The union’s national executive will table a motion to the conference this week which says the normalisation of remote and blended working will deliver benefits for workers, employers and service users, while making a significant contribution to climate action, spatial policy, as well as urban and rural development.

Mr Smyth commented on developments with the legislation as it undergoes scrutiny by the Oireachtas Enterprise Committee, following reports this week that the Department of Enterprise is examining how best to strengthen the right of appeal in the draft legislation, and that employers could have fewer grounds to refuse requests for remote working under changes being considered.

He added: “That’s why this union continues to work through ICTU for legislative amendments to ensure a genuine right to request remote work arrangements, as well as an obligation on employers to demonstrate objective reasons for refusing remote work, a fair and robust appeals mechanism, and strong worker protections that provide for health and safety, workers’ privacy and the right to disconnect.

“We continue to push for forward thinking on this issue, and there’s no reason that the State can’t be the driver of best practice,” he said.

Commenting on the recent successful negotiation of a blended working policy framework in the Civil Service, which the union hopes will be a template for the broader public service and other sectors, Mr Smyth added: “Getting it right means, for example, that the State can more successfully deliver on its aims to respond to the very real and immediate climate emergency.

“Why would we mindlessly return to clogging the roads between commuter towns and Irish cities with thousands upon thousands of private cars, needlessly burning hundreds of thousands of litres of fossil fuel and releasing thousands of tonnes of carbon into the atmosphere – just so that someone can perform work that they could – just as easily – have done at home or in a remote working hub close to home?”

He said daily commuting in and out of cities is an “outmoded” pattern of work inherited from the last century: “Technology and innovation liberated us from these obligations, so why drift back to them so mindlessly?

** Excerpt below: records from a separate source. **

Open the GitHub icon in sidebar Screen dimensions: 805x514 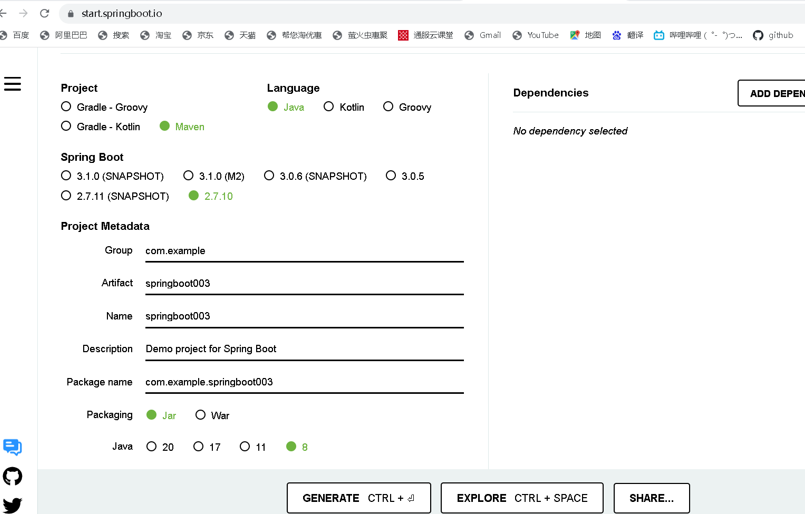click(x=12, y=476)
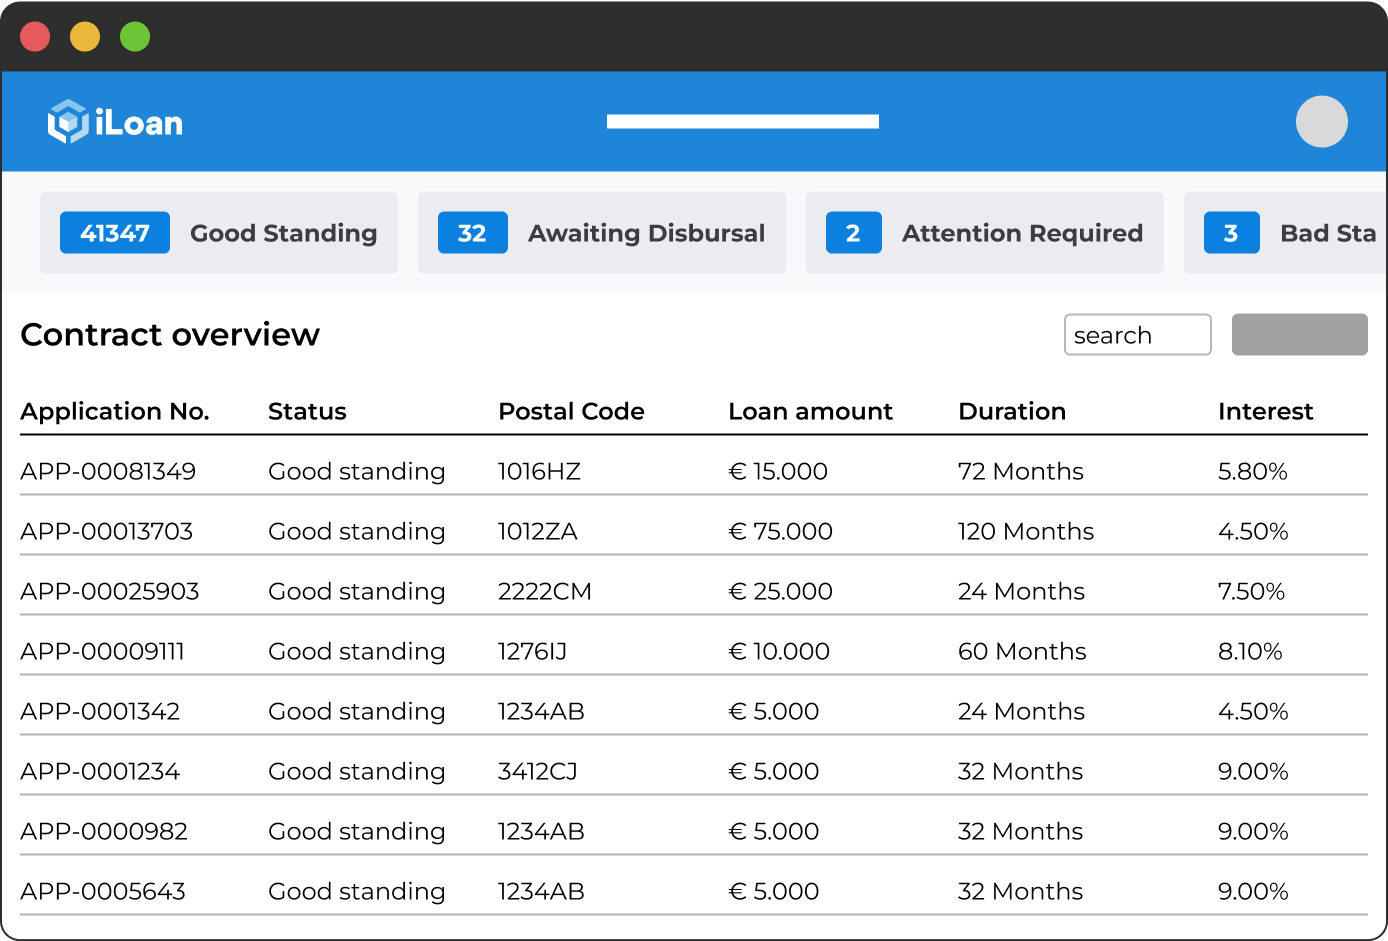Sort table by Interest column
The width and height of the screenshot is (1388, 941).
pyautogui.click(x=1266, y=411)
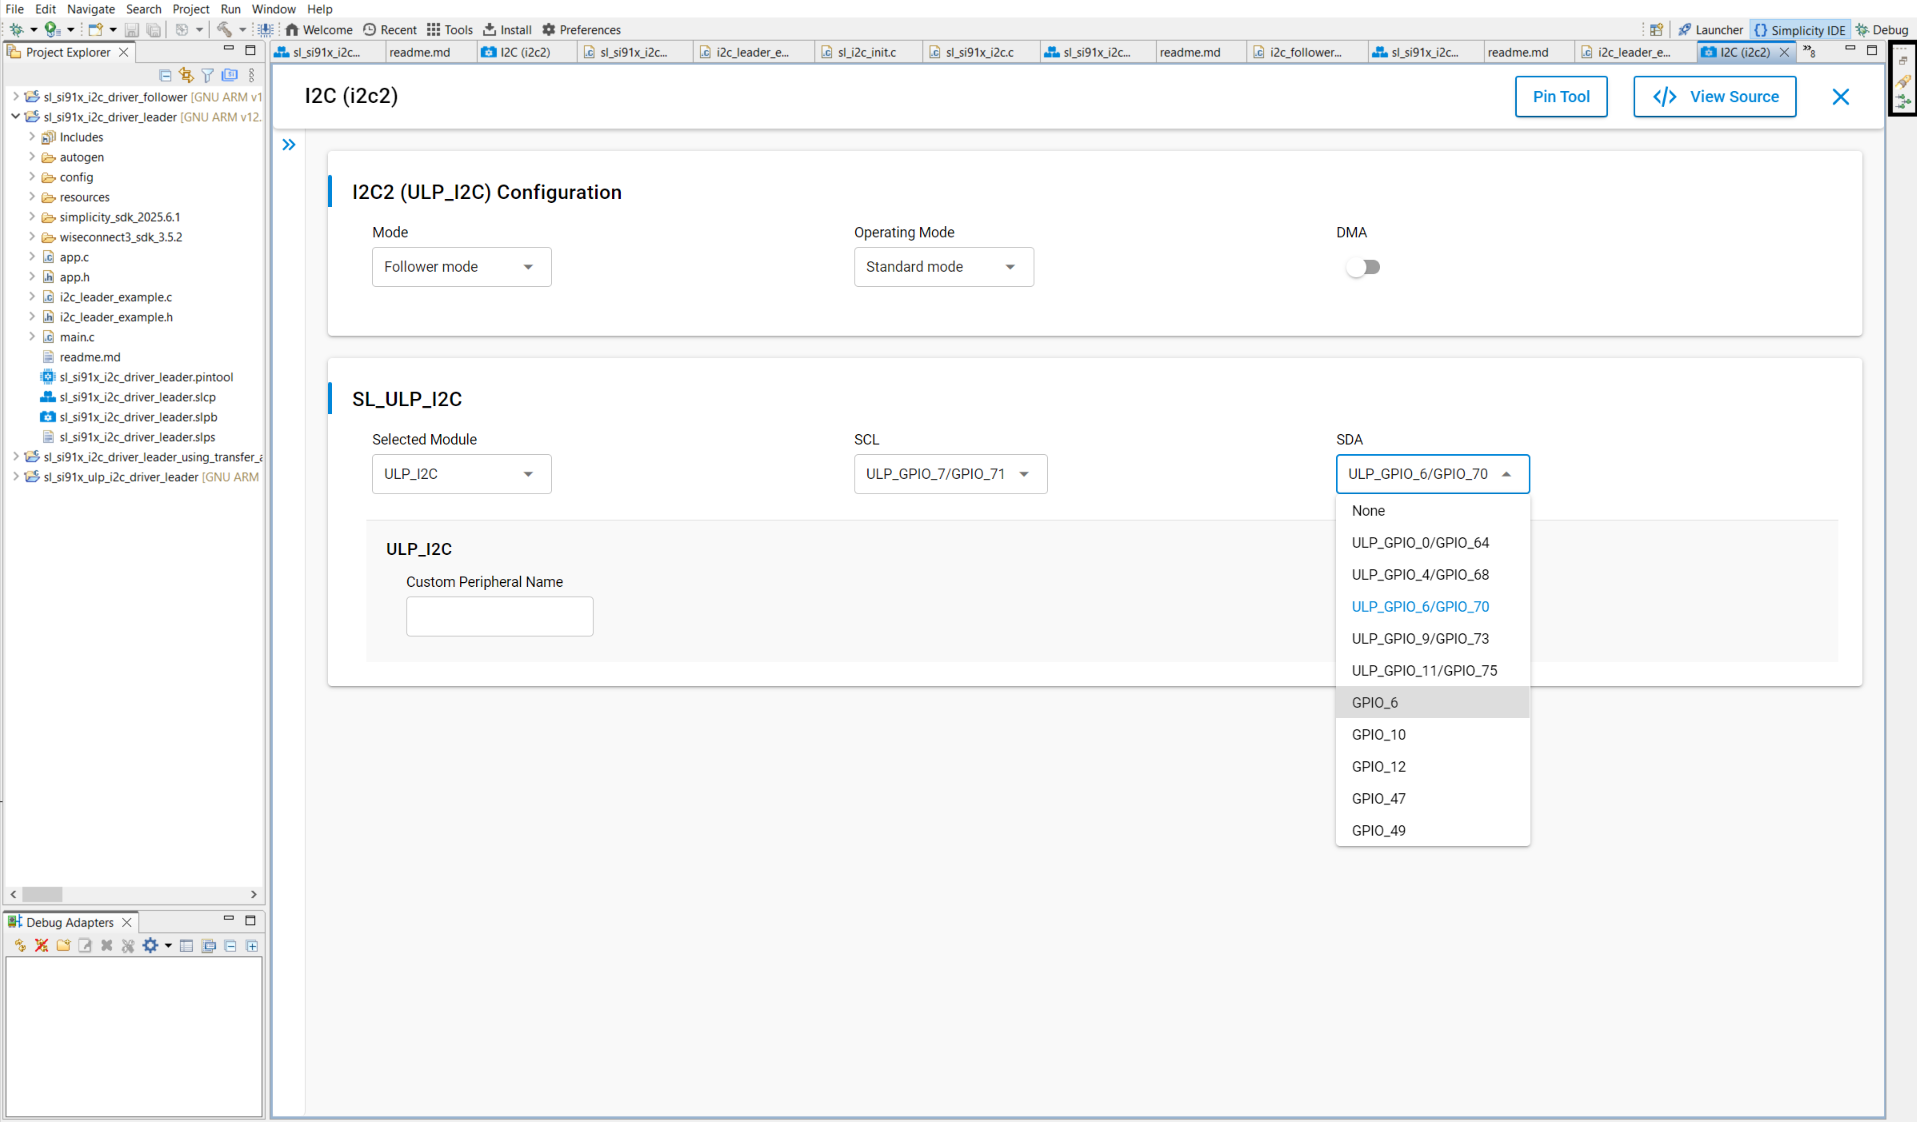Toggle the DMA switch
Image resolution: width=1917 pixels, height=1122 pixels.
(x=1362, y=267)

The State can demonstrate a sense of vision that other employers can follow, and thereby reap the best of the remote and blended work experience.”

He said the Europe-wide shift from a 10-hour working day to an eight-hour working day in 1919 was implemented to ensure there was work available for those returning from the horrors of the battlefields of France and Belgium, and became the recognised, standard working day across the 20th century.

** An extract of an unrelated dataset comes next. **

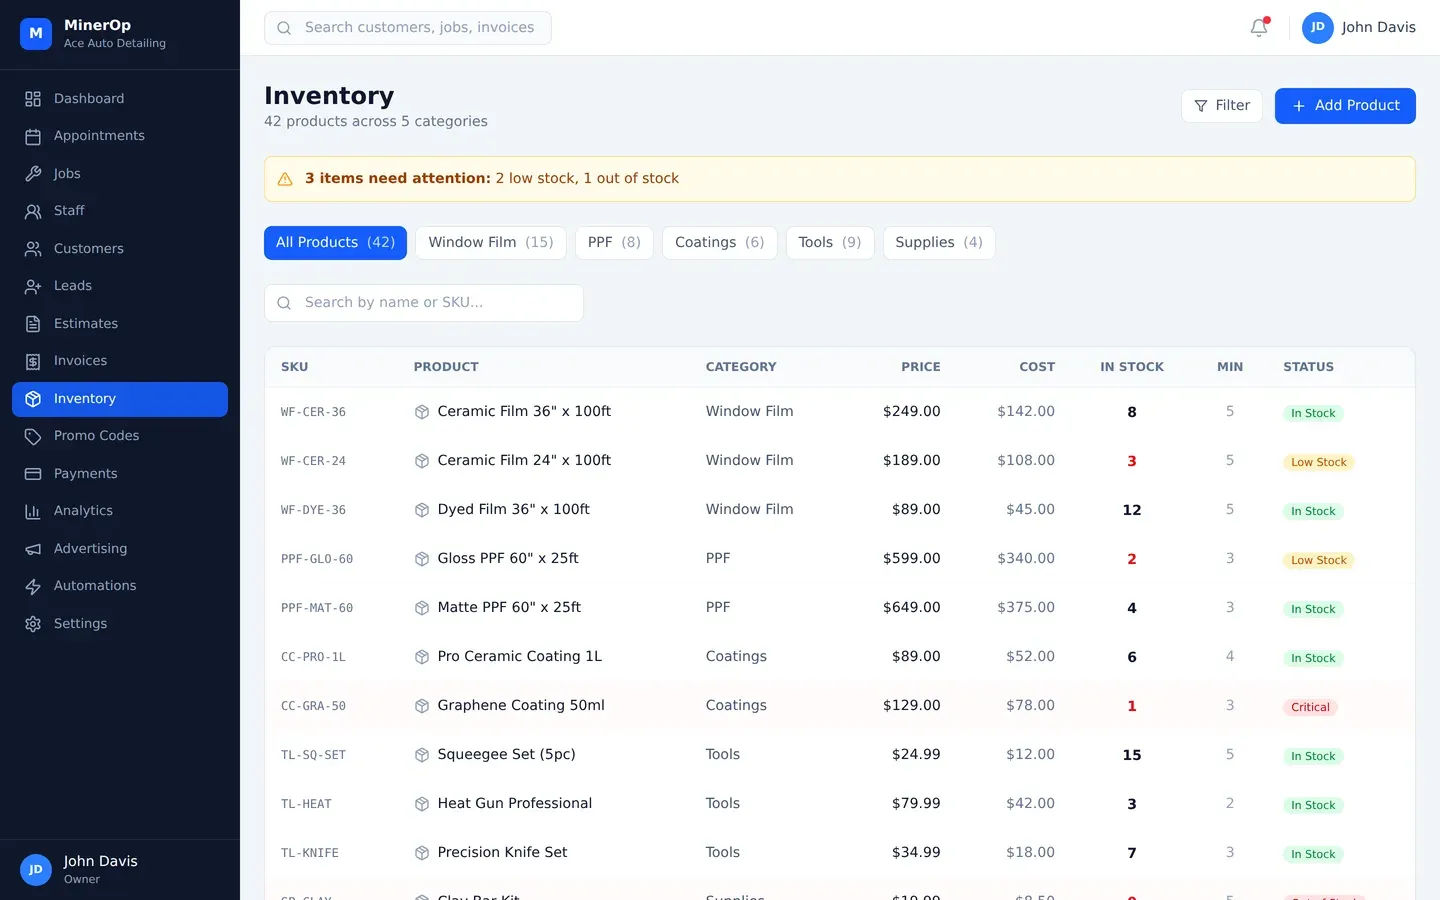
Task: Click the Analytics chart icon
Action: coord(33,511)
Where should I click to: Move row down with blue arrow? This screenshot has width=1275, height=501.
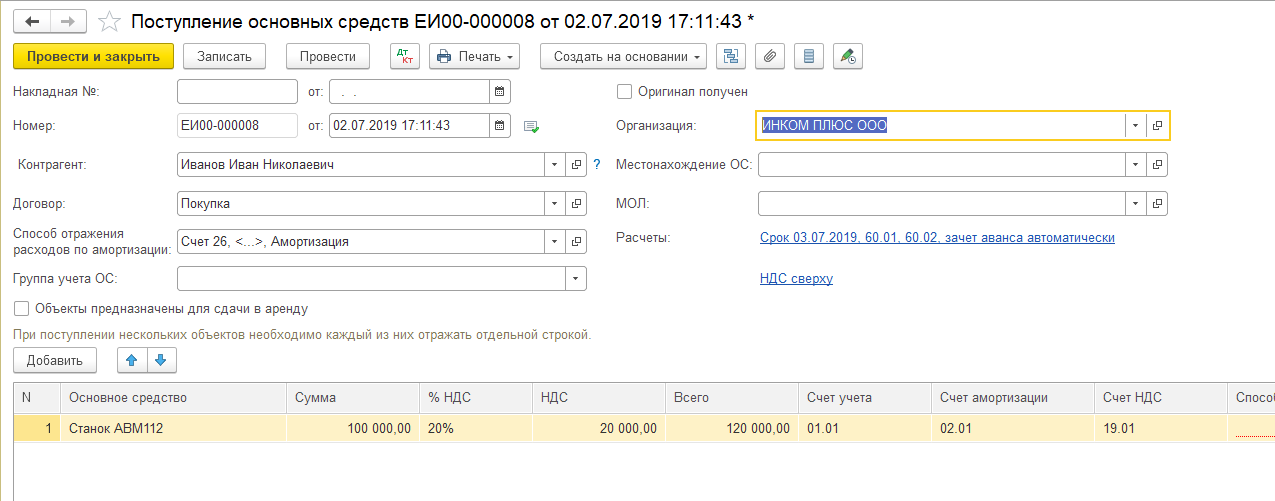(161, 360)
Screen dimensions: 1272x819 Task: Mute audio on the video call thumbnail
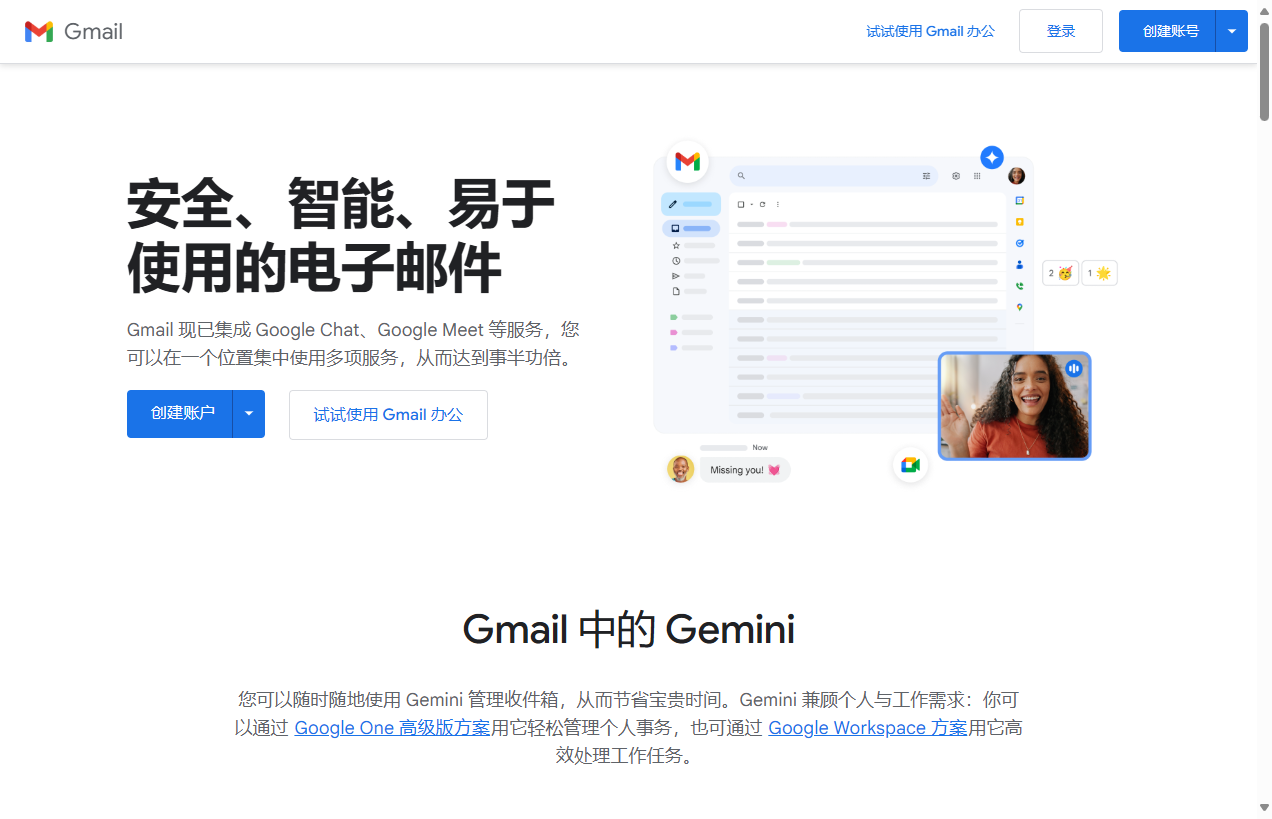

“If we consider the intervention of the Covid pandemic in similar terms, and how remote working briefly eliminated daily commuting and the workplace culture of presenteeism, we might recognise how the very real innovation of effective remote and blended working policies can inform the 21st century.

The very real innovation of effective remote and blended working policies can inform the 21st century, just as the eight-hour day shaped the 20th century.

“In this context, let’s not lose sight of the radical and innovative potential for the four-day working week, which Fórsa has proudly led the way to what is now a global campaign, and whose pilot-scheme is an active experiment in the future of work. It has the potential to deliver a dividend for workers as automation and artificial intelligence continue to drive another industrial revolution.

“Equally, we must ensure that the policies we’re calling for work for everybody. That means, for example, policies to ensure inclusion of remote workers in collective workplace activities, including business meetings and training and fair access to career advancement for all workers, regardless of their work location.

“It also means making adequate provision for new and younger workers to have a meaningful experience of the corporate knowledge and culture of their workplace, and guard against isolating them from the necessary mentoring and guidance so crucial to the early years of their career,” he said.

Fórsa’s biennial delegate conference, its first fully in-person conference since 2018, continues until Friday 20th May at the INEC in Killarney.